Lubomirski Ramparts (Okopy Lubomirskiego) was a 12 kilometre-long earthwork surrounding the city of Warsaw in late 18th and 19th century. A line of earthworks with a dry moat separated the city of Warsaw from the countryside. Erected by Stanisław Lubomirski, the then Grand Marshal of the Crown, in 1770, it was intended as a sanitary measure to stop plague epidemics ravaging Central Europe at that time. Travellers were allowed to enter the city only through several breaches in the ramparts dubbed rogatki. The term later entered the Polish language to signify any kind of toll house.
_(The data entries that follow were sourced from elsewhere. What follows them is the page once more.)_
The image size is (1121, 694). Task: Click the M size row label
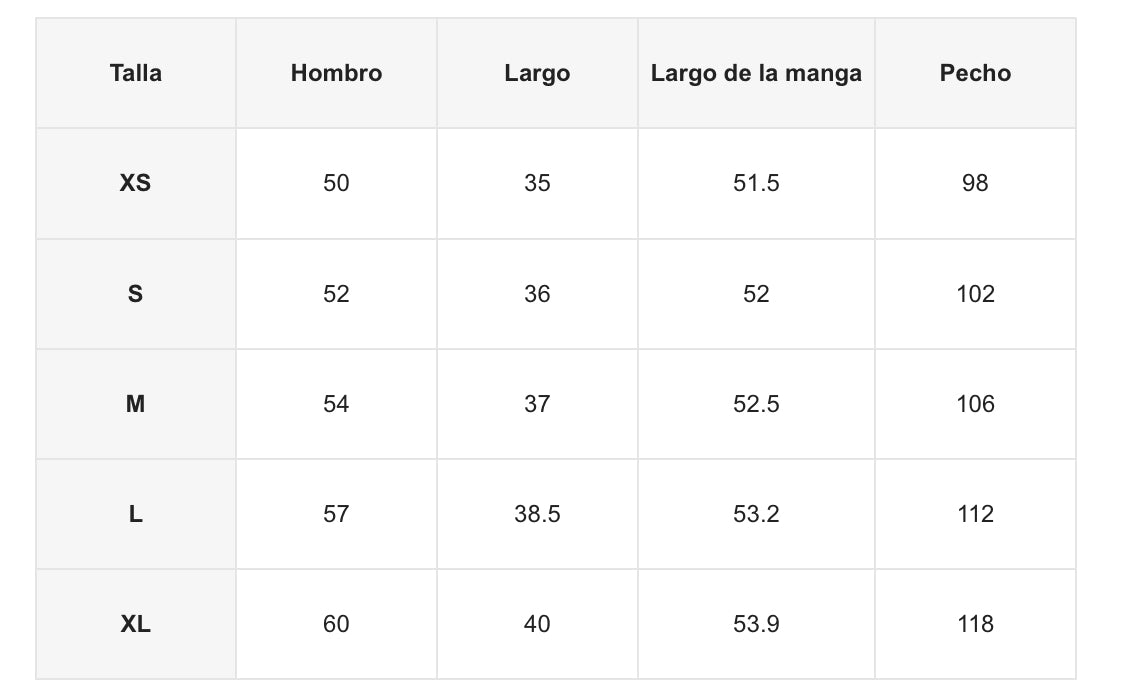[136, 404]
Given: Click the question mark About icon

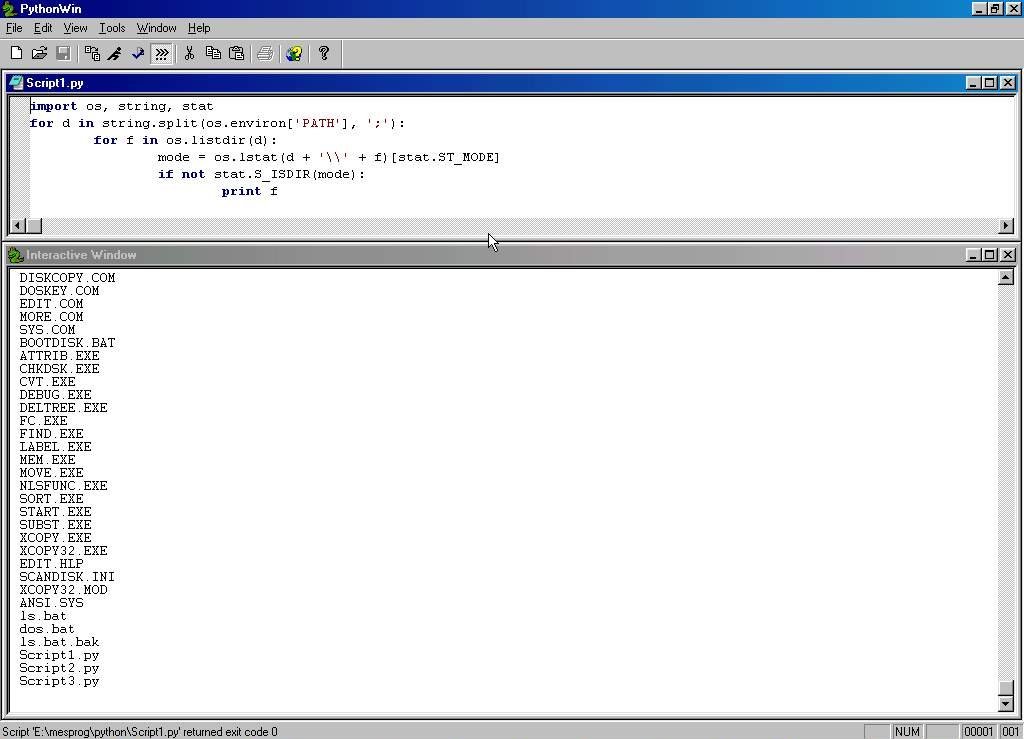Looking at the screenshot, I should pyautogui.click(x=324, y=54).
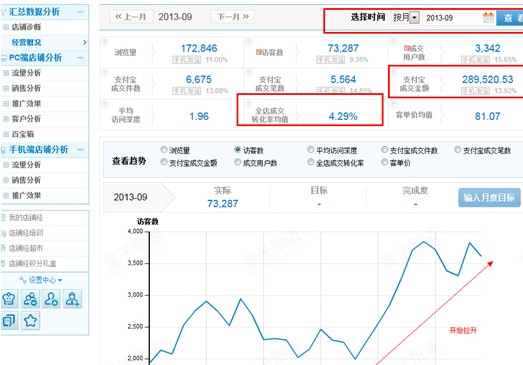The image size is (523, 365).
Task: Click the star favorites icon
Action: pyautogui.click(x=30, y=320)
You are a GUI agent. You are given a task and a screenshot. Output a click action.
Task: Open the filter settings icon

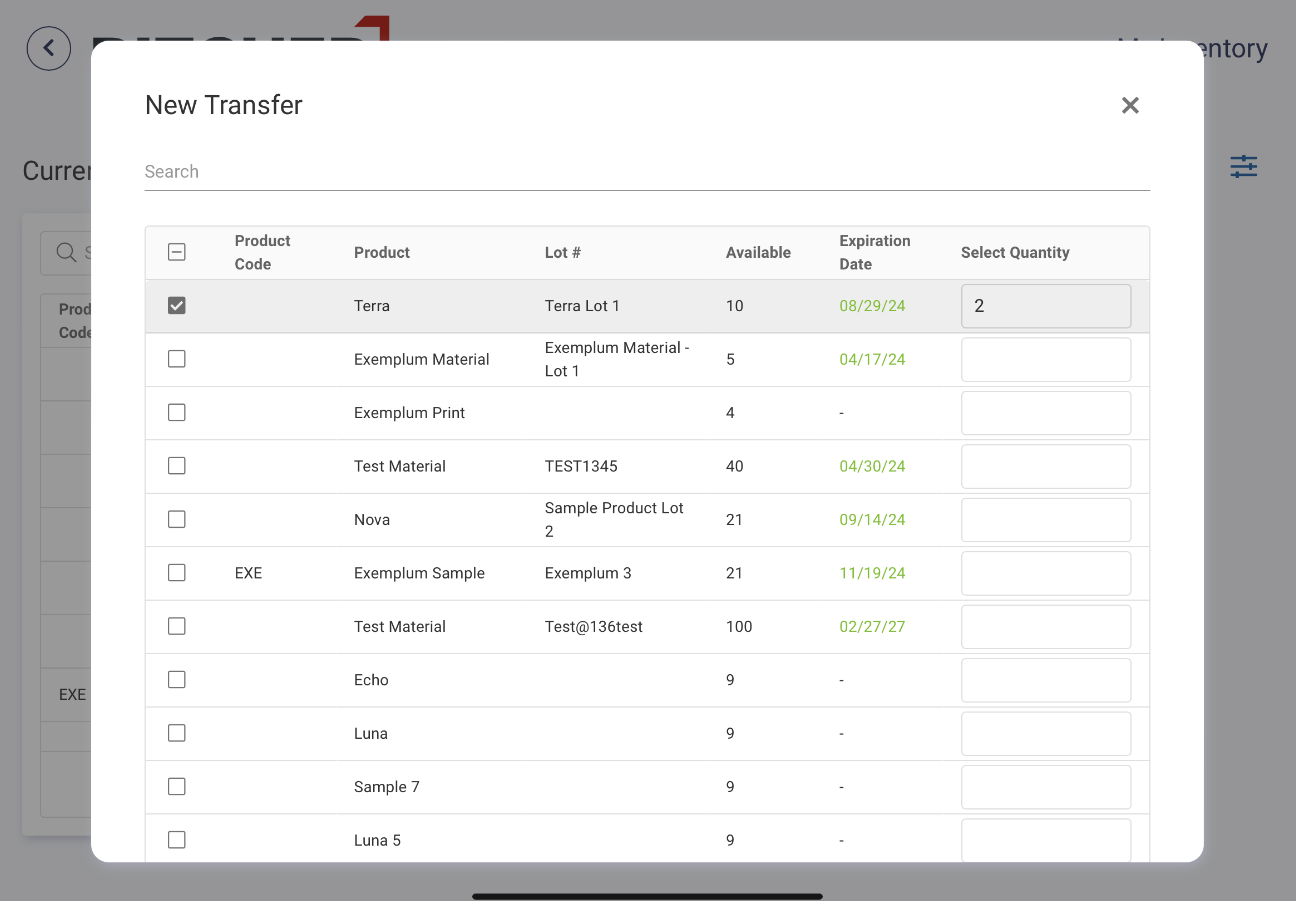[1243, 166]
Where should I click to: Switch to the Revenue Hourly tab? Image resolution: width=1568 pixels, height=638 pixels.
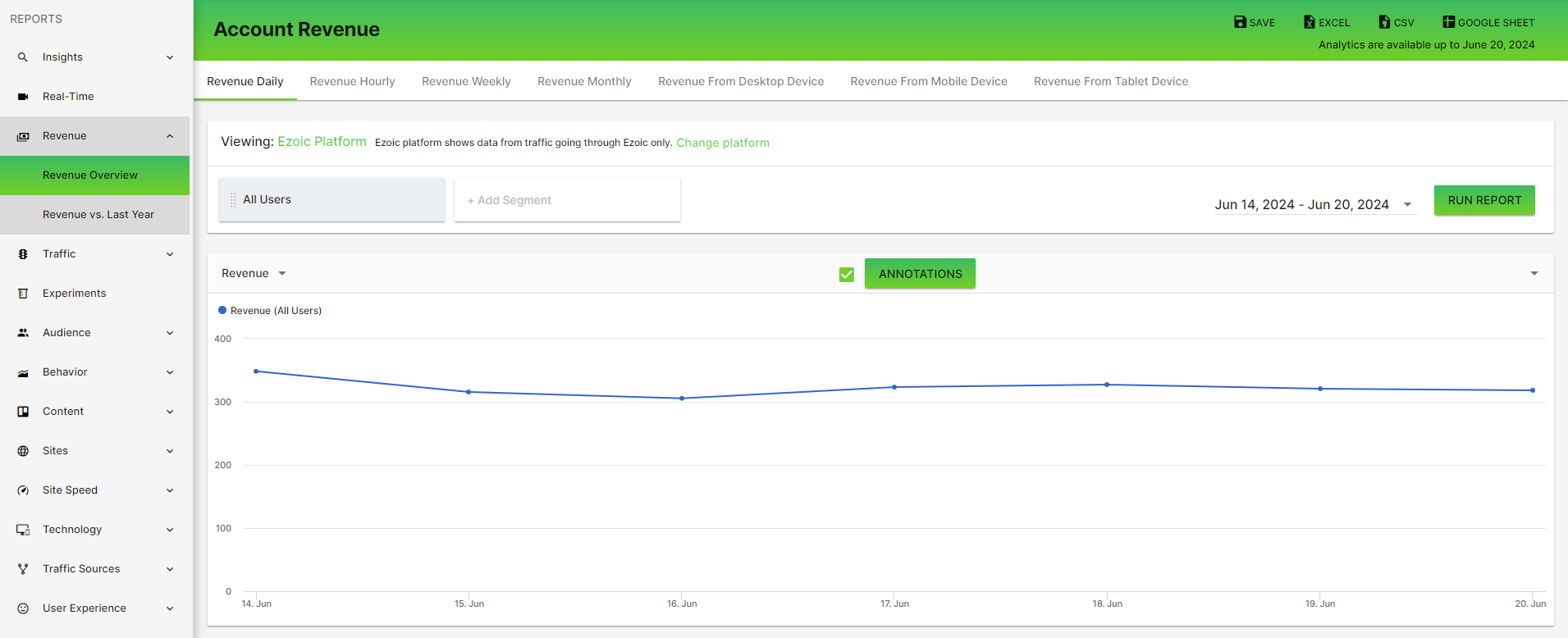click(x=352, y=81)
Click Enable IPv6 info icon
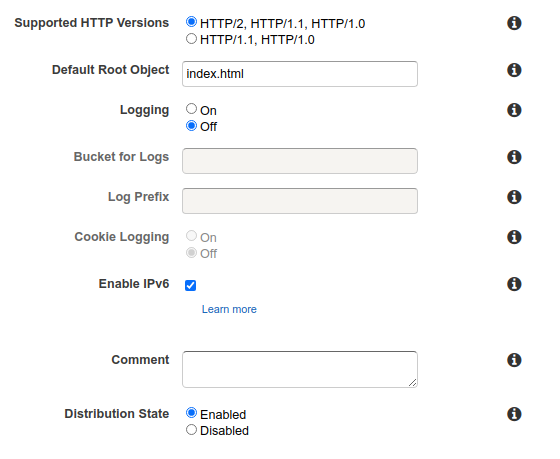560x459 pixels. coord(514,284)
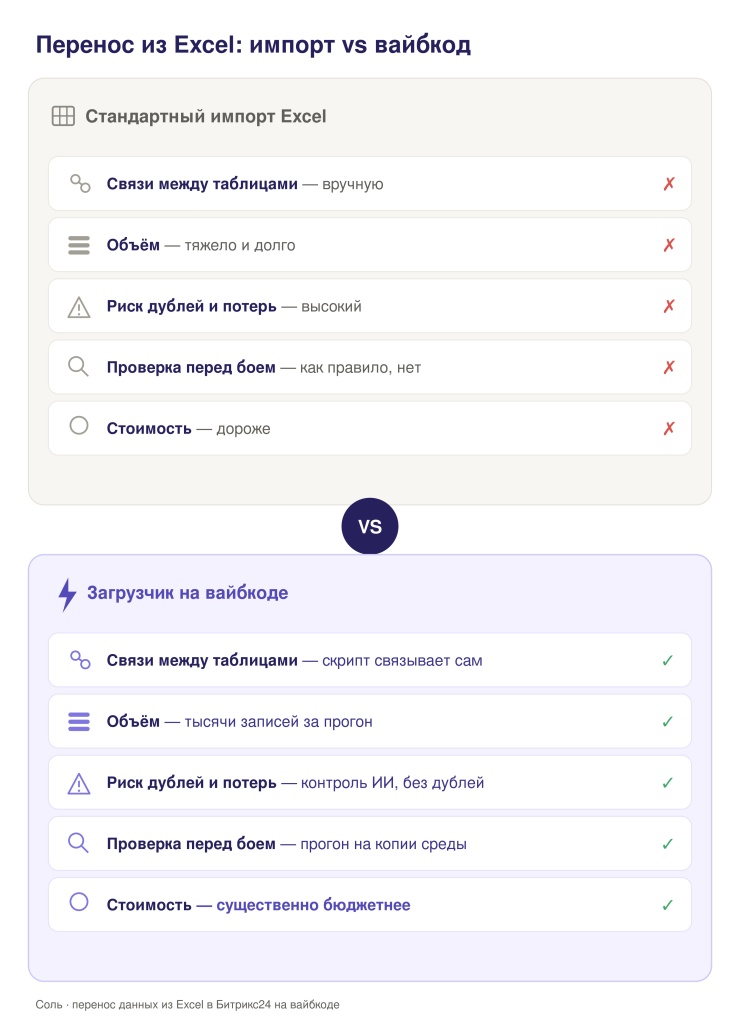Click the существенно бюджетнее purple text
This screenshot has height=1024, width=740.
pyautogui.click(x=314, y=905)
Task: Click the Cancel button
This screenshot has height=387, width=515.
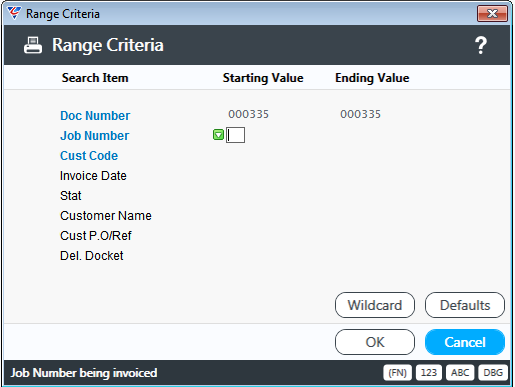Action: pos(465,342)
The plague indeed missed Warsaw and the ramparts became the boundary of the city of Warsaw for the next century. The line was also used for tax purposes, as all goods entering the city were taxed. In 1794 the ramparts were partially strengthened to include military keeps and played some role in the defence of Warsaw against a joint Russian and Prussian siege of the city in the summer of that year. Around 1825 the president of Warsaw ordered the ramparts to be levelled and replaced with city streets. Their previous location still defined the city limits though. The line of former Lubomirski Ramparts also defined the inner line of the city's defences during the 1831 Battle of Warsaw. It was only in 1916 when areas outside of the Lubomirski Ramparts were incorporated into the city.

The former line of ramparts is commemorated by a number of streets with the Polish name of Okopy, including Okopowa Street, where a large Jewish Cemetery is located.